Now here's some food for thought. Whether we are at a healthy weight or not, many of us simply eat too fast and chew too little. Think about it. How many times do you really move that mouth up and down after you've taken a bite of that grilled chicken sandwich and let your teeth go to work on it? Truthfully, most of us barely pulverize that bite; we just chew it into small enough pieces to swallow as we load up our fork for the next bite!


So what's the problem? Granted, how much we chew is not going to make a difference in how many calories we obtain from the food, or how many vitamins, minerals or antioxidants we absorb from that bite. So, if nutrition is not a problem, why worry about the chewing part?

Chewing is supposed to be the first part of the digestive process. The teeth grind food into smaller and smaller bits. As we chew, good old saliva (spit) is mixed in with the food. Saliva actually contains enzymes in it that begin breaking down carbohydrates (breads, cereals, pasta, veggies, fruits, sugars) right in our mouth. That's what's supposed to happen, anyway!

When We Don't Chew Enough:
  • Stomach works harder to digest bigger pieces of food. The stomach has extra work to do churning since its job is to break apart all those big chunks into tiny ones to be digested. Sometimes, excess stomach (gastric) acid is delivered to our stomach to help digest this bigger load of less pulverized pieces of food we've eaten so quickly. Some people also swallow more air while doing this. All of this may end up making stomachs more gassy, uncomfortable or upset after eating. Plop, plop, fizz, fizz...(an old Alka-Seltzer commercial line for those of you too young to remember! :)
  • Eating too fast.
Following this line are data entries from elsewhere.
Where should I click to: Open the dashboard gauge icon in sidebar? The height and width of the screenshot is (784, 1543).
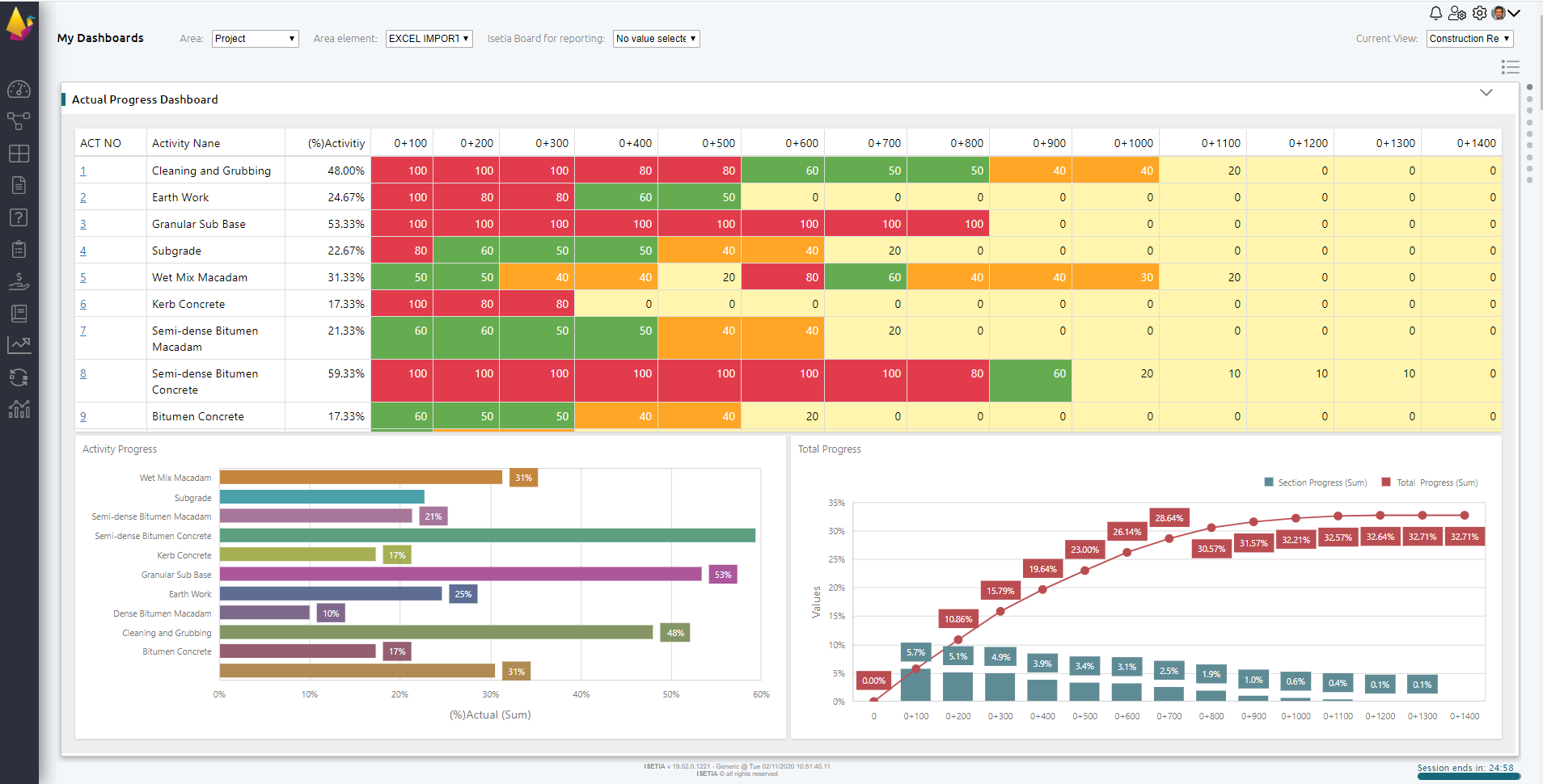click(19, 90)
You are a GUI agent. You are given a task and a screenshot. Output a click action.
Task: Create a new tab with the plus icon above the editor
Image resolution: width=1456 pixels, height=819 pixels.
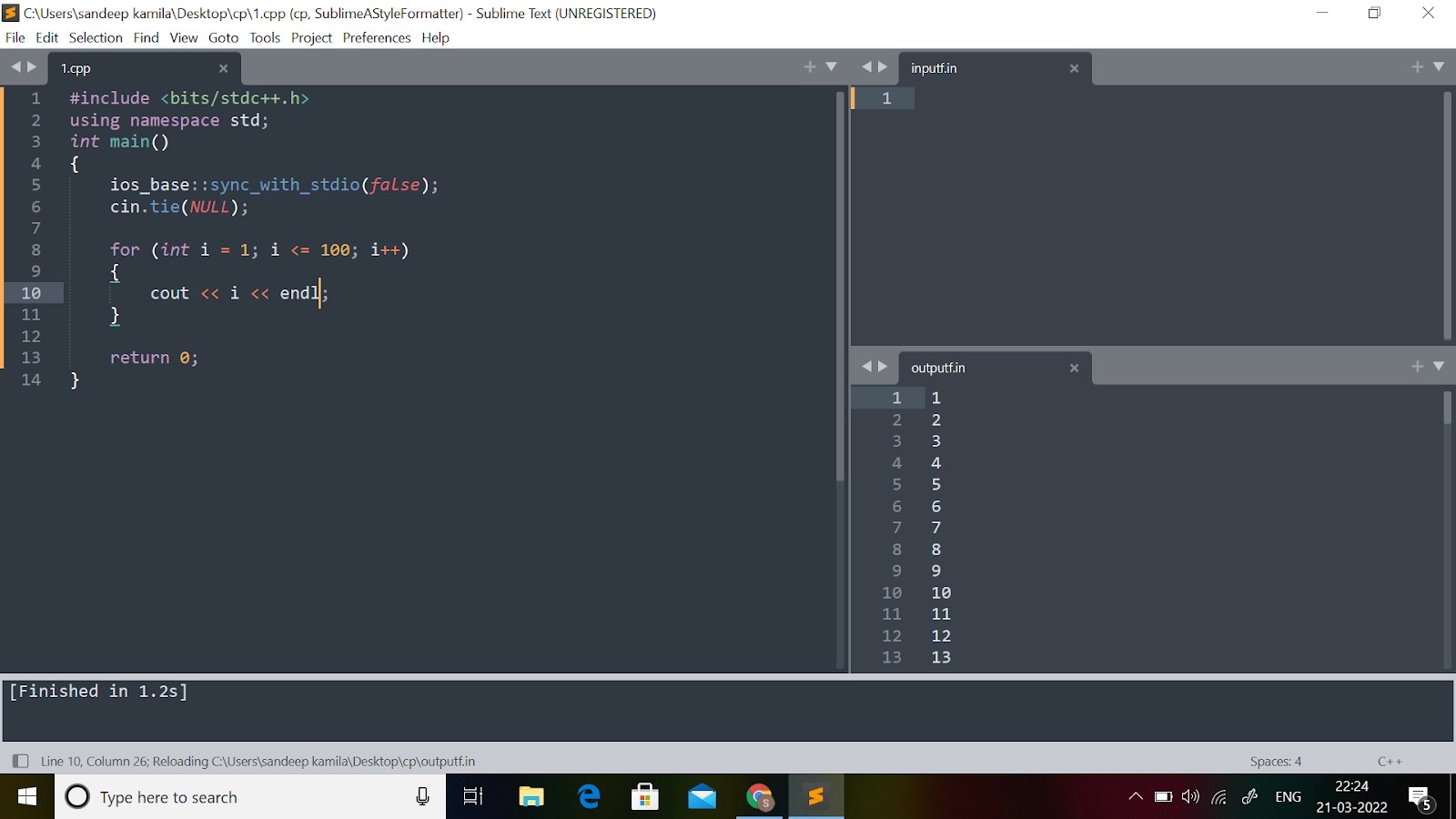click(x=809, y=66)
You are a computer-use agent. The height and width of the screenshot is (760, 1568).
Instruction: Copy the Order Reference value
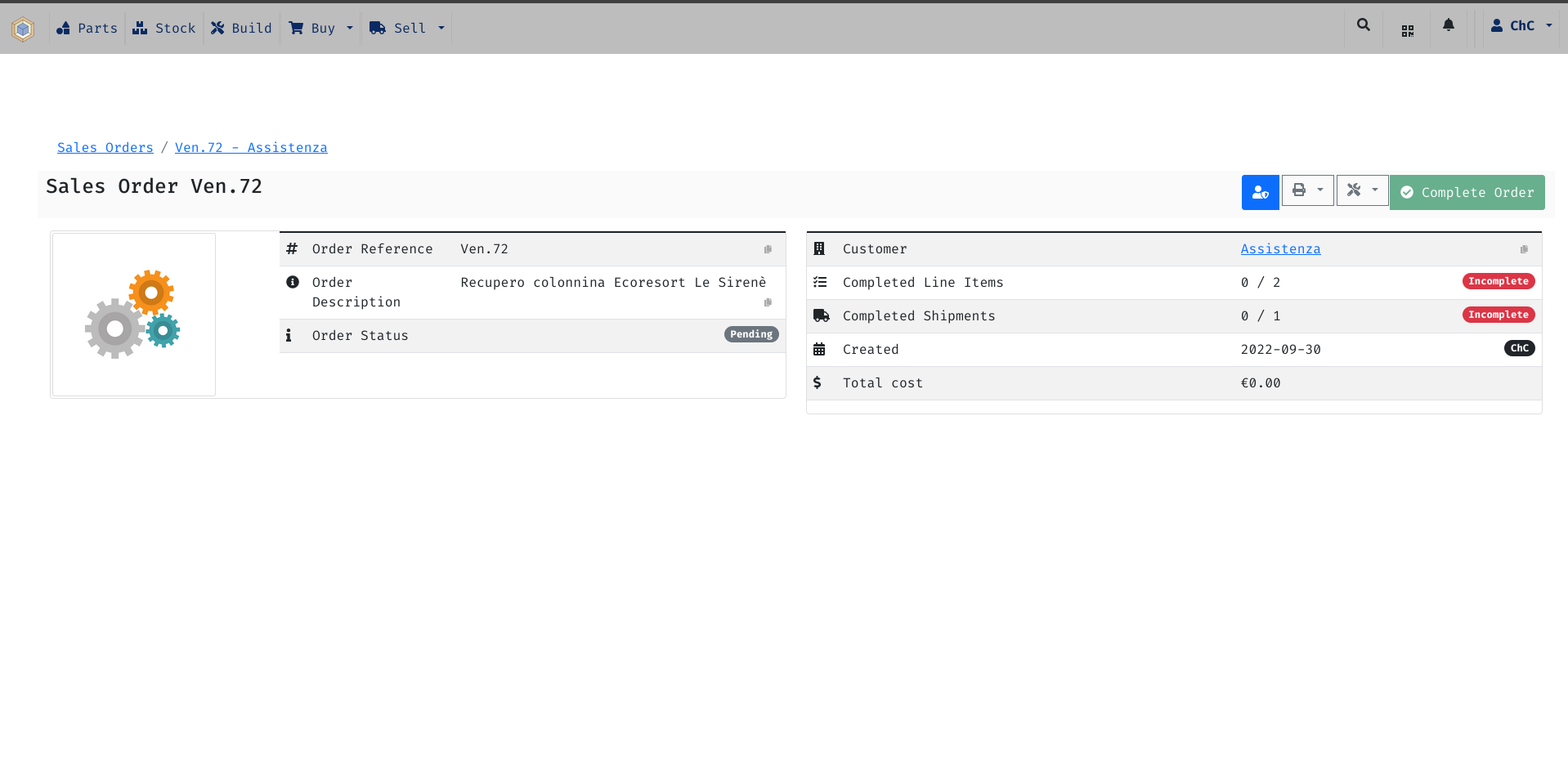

This often leads to over eating. Eating too fast doesn't allow us the time it takes for our brain to tell us we've had enough and we are actually full. We just keep on stuffing it in. Doing this too often can lead to weight gain. Remember to swallow your bite after you chew before you reload that fork!
  • Less ability to taste food. To taste food, it needs to stay in your mouth long enough for the taste buds to really sense it. Chewing enables you to taste and enjoy your food.
  • Inability to realize that you have eaten something. Consciously chewing your food increases the awareness that you are eating. So many people have told me they get busy, eat quickly, and often end up not even remembering they have eaten. By focusing on mindful chewing, we learn to be more aware of their eating habits.
Mindful chewing is the eating behavior I want us all to focus on this week. This means we are going to chew each bite we take (unless it's a mouthful of yogurt or something that doesn't need to be chewed...but even with that soft, creamy stuff, hold it in your mouth for a bit.) I am not going to tell you to chew each bite 35 times or some ridiculous amount like that. Just be conscious of the act of chewing. Chew to savor the flavor and the texture of the food: enjoy the experience. Chew to slow down your eating process. And, chew to enable your digestive process to work more efficiently for your comfort. You may just find you don't need as many antacids throughout the day!

Moral: Slow down, your chewing too fast....you've got to make your chewing last!